6 thoughts on “Do you ever “level up” your hirelings?”

  1. In practice, I’ve bumped up a hireling’s loyalty, but the main way I’ve shown them “leveling up” is through the description of their presence. I see the rules explicitly support “leveling up” their other stats though:

    “A hireling’s stats, especially their loyalty, may change during play as a reflection of events.”

  2. I would upgrade them to a “companion.” basically, give them a class and just have them act as an extra character, though they still don’t take the lead in the adventure (unless it’s something they are very knowledgeable about, like a demon hunter while you’re off to fight demons).

    Unlike Hirelings, Companions should be temporary allies rather then new party members. They fight along side you to achieve a certain goal that lines up with your current one, then when that is done they say “It’s not good bye, just see you later.”

    Example I had was an ex pirate captain the group fought who switched sides during one of the later battles. Once all the pirates were defeated, she went off to do her own thing.

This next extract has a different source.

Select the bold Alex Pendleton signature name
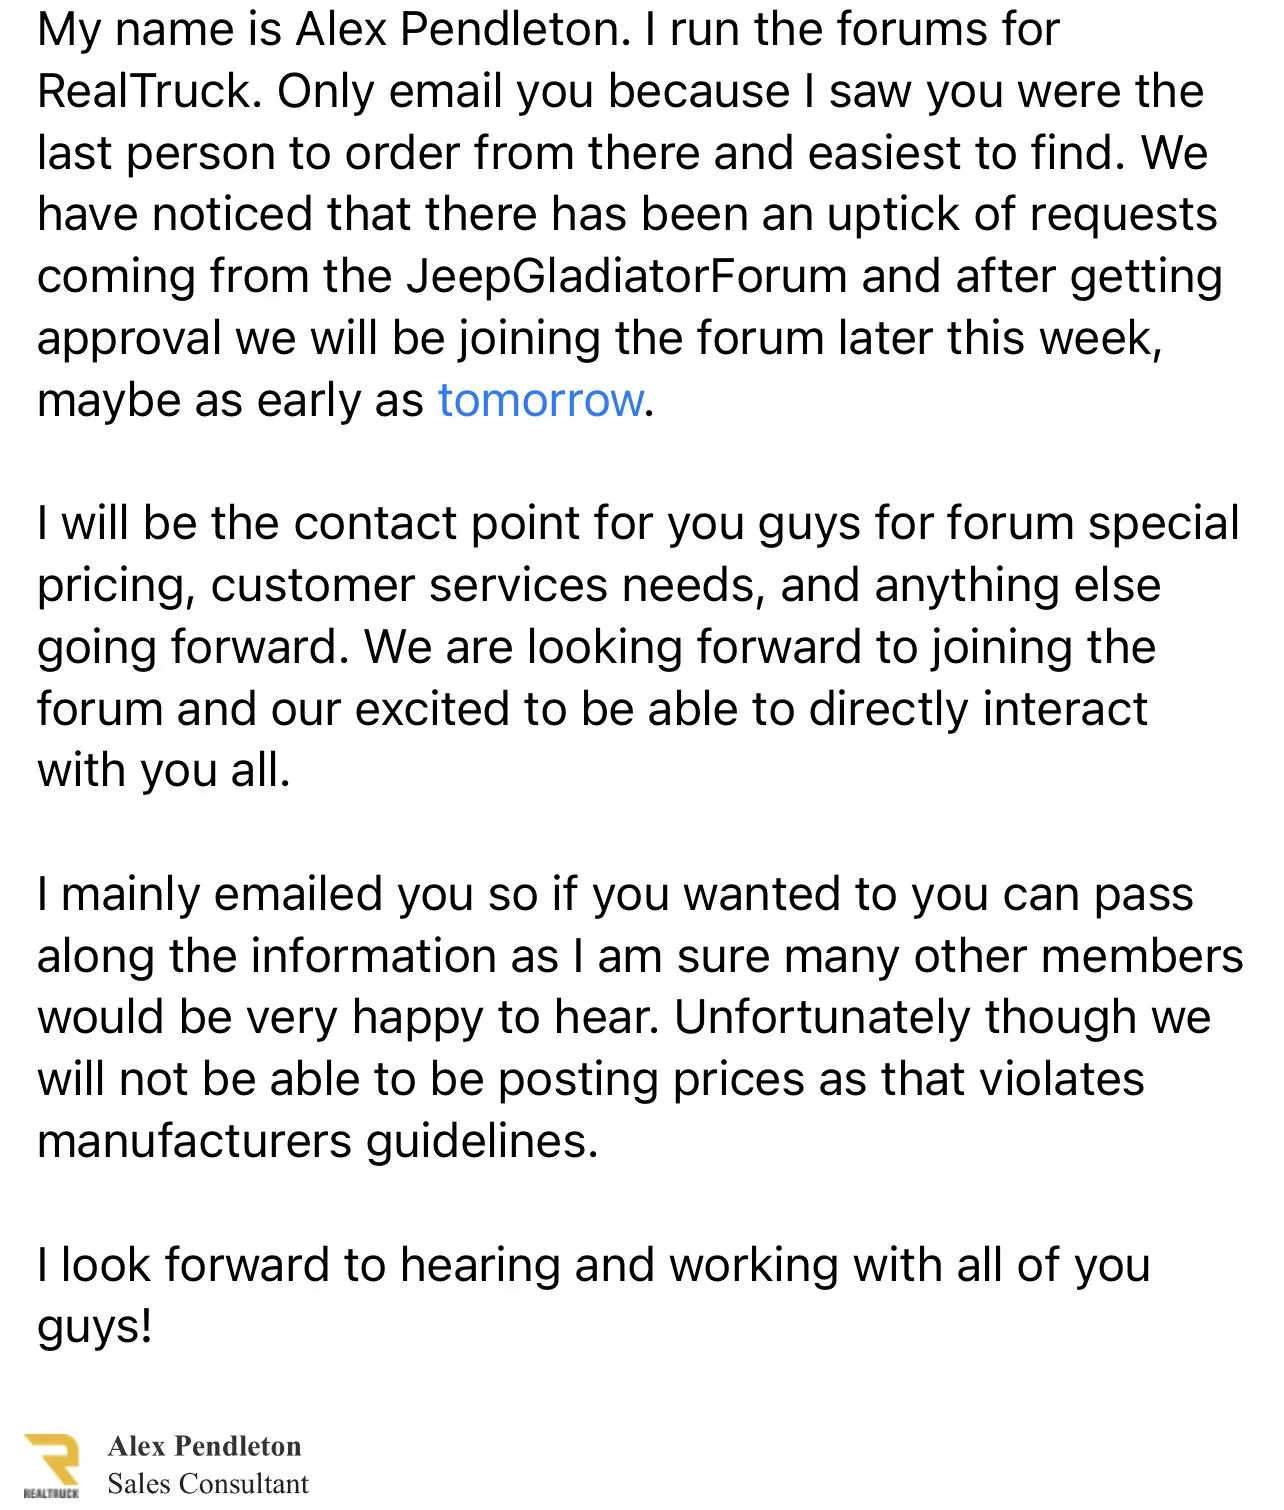This screenshot has height=1510, width=1284. 204,1446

Then later I had her show up further down the line defending a village from some bandits.

  3. Patrick Schenk I would rather use very skilled hirelings as “companions”, because an NPC with as class could take away some of the PC’s spotlight, especially in cases such as the demon hunter you mentioned.

  4. Pedro Bastos Who cares if they take away from some of the spotlight? The warrior doesn’t cast any spells, the wizard isn’t going to be punching a dragon’s tooth out but they don’t take the spotlight away from each other, because each has their own thing they do. It’s ok to tell your players “This is a person who happens to know what they are doing.”

    The trick is to make them feel like their new ally just knows what’s going on better then them rather then “They are the chosen one, destined to stop the big evil.” You have all these characters in your worlds, from knight captains, kings, master thieves, dragon slayers, ect. It makes absolutely no sense that they just stand around all day with their thumbs up their asses when there is stuff out in the world to do.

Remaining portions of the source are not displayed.